Libya, the officials said, has been developing an intermediate-range
missile capability with the help of North Korea. A shipment of North Korean
missile components headed for Libya was seized at London's Heathrow airport
in late 1999.
But U.S. officials said the missile shield would not be developed to
merely focus on the Libyan threat. Instead, the shield would be designed to
respond to a range of threats, including those from Iran, Iraq and North
Korea. In each region, the United States would work with allies to develop
missile defense capabilities.
The Madrid-based El Pais daily said Thursday that U.S. and Spanish
defense officials had discussed the plan for the monitoring of Libya during
a meeting in Washington last month. The newspaper said Madrid would use the
U.S. Aegis radar system on four of Spain's F-100 frigates.

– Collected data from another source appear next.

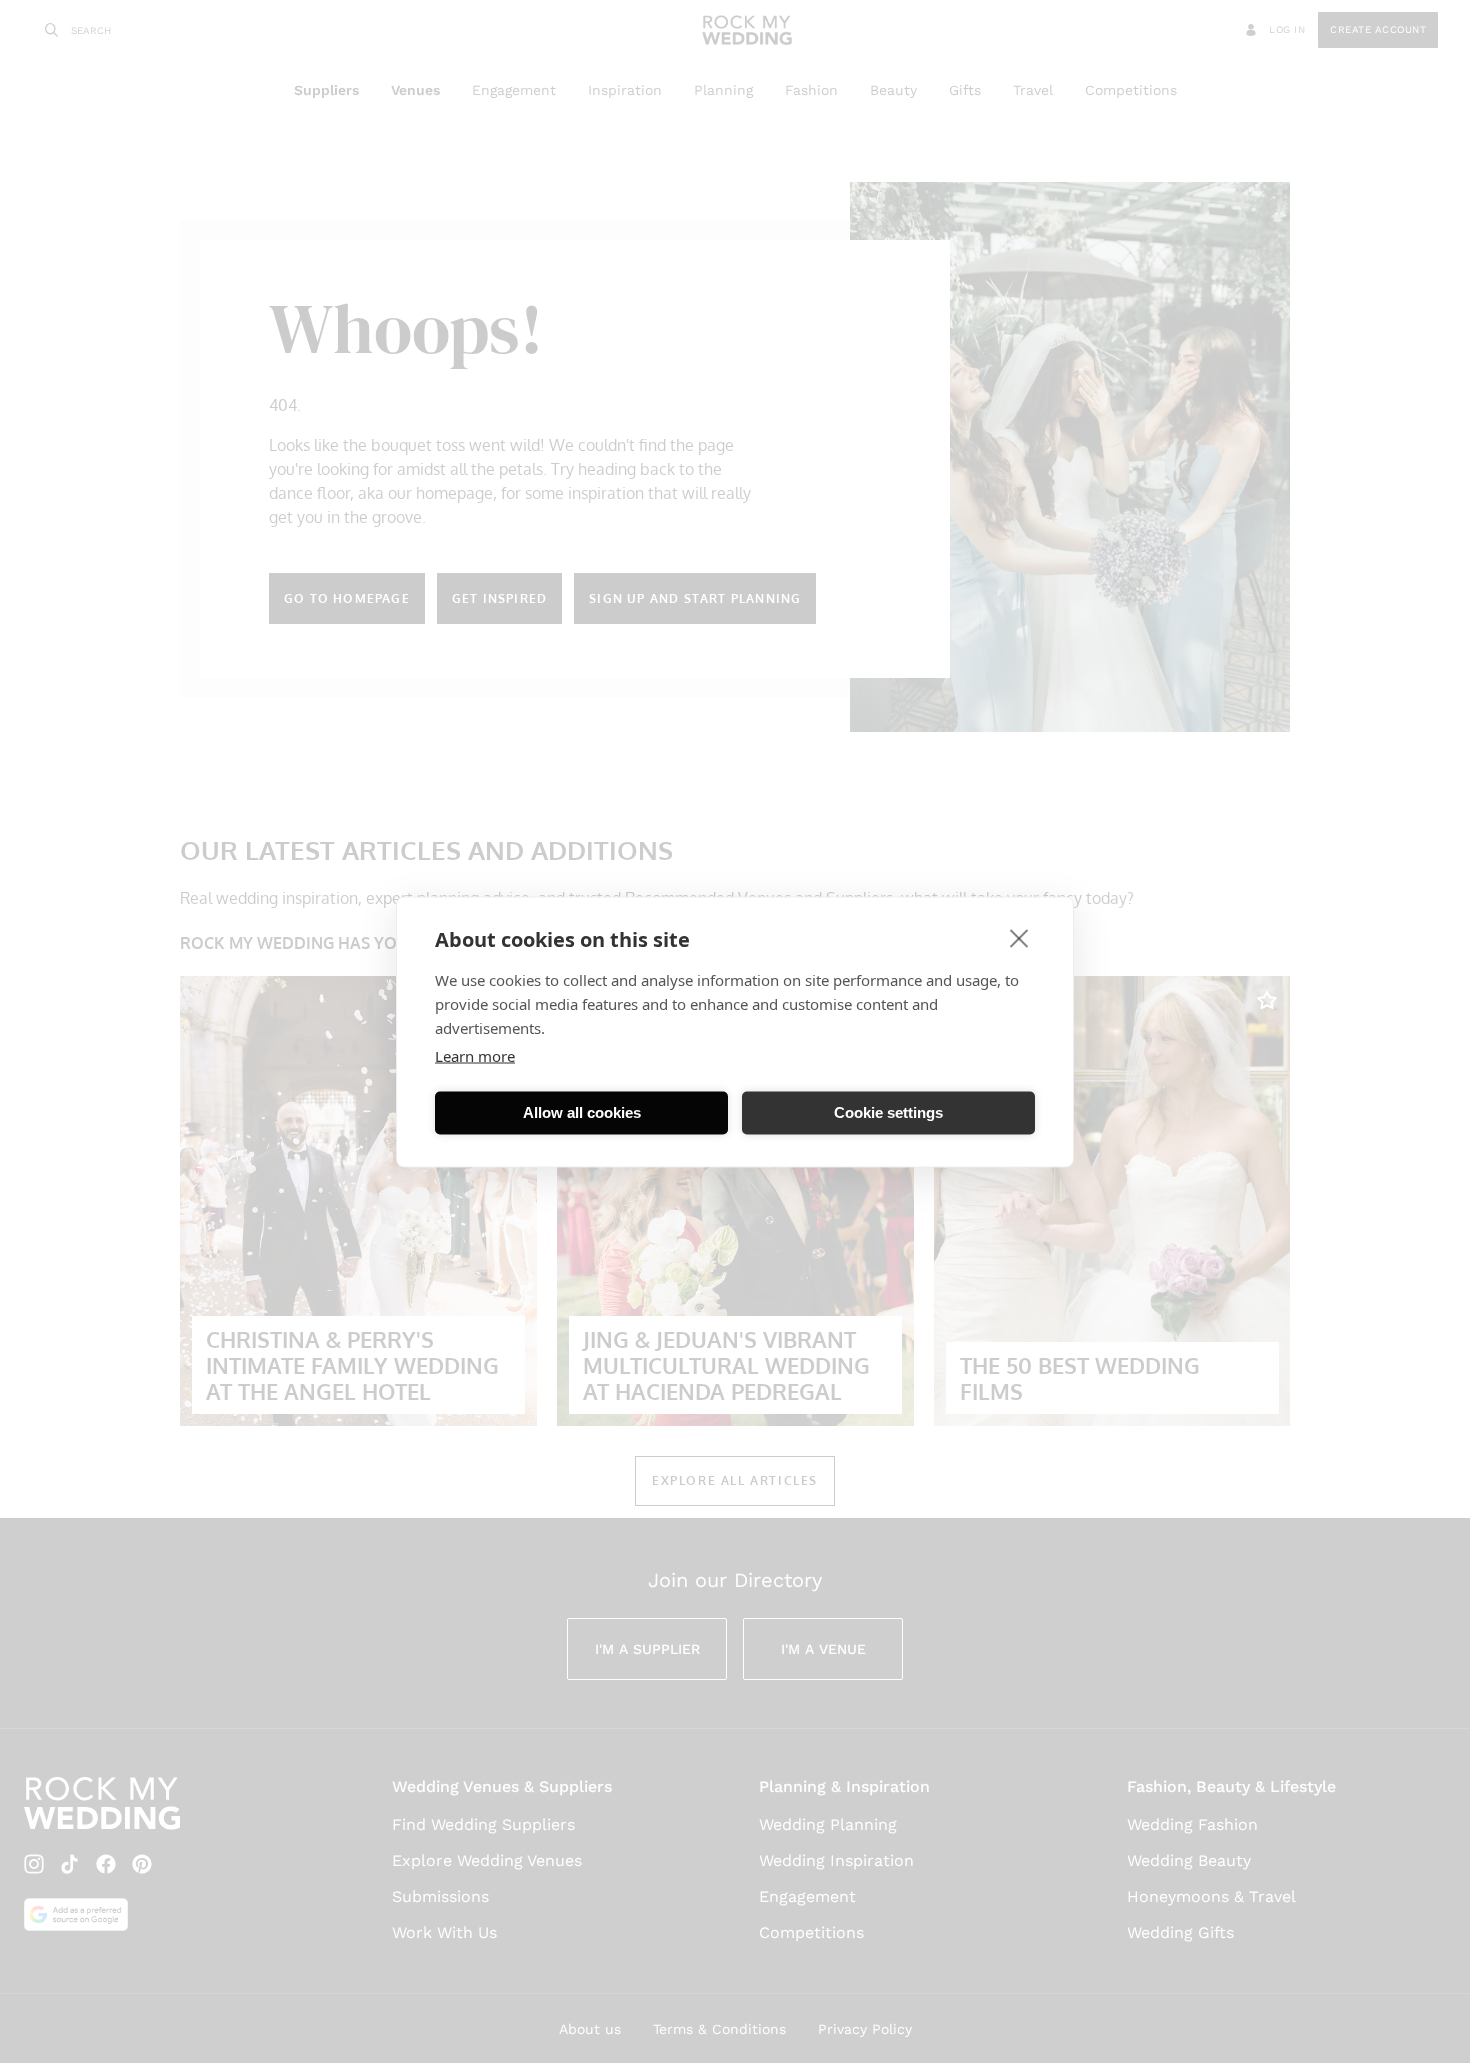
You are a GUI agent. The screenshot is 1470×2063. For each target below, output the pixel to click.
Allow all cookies (582, 1112)
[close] (1019, 937)
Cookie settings (888, 1112)
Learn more (475, 1055)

The Aegis is said to be capable of detecting any launch in a range of
600 kilometers. U.S. ships would deploy the interceptors required to foil
any Libyan missile attack.
"The United States needs to focus on the capabilities we need rather
than specific threat scenarios or specific enemies," a senior U.S. defense
official said.
Administration officials said Europe's help is vital in launching the
U.S. missile shield. They said the anti-missile project has become a
priority for President George Bush.
"The world is changing, and unless we change we will find ourselves
facing new and daunting threats we did not expect and which we will be
unprepared to meet," Defense Secretary Donald Rumsfeld told the Senate Armed
Services Committee on Thursday. "Our lack of defenses against ballistic
missiles creates incentives for missile proliferation which Ñ combined with
the development of nuclear, chemical and particularly biological weapons of
mass destruction -- could give future adversaries the incentive to try to
hold our populations hostage to terror and blackmail."
Tripoli is said to have fired a missile toward Italy in 1986. The
missile fell way short of its target.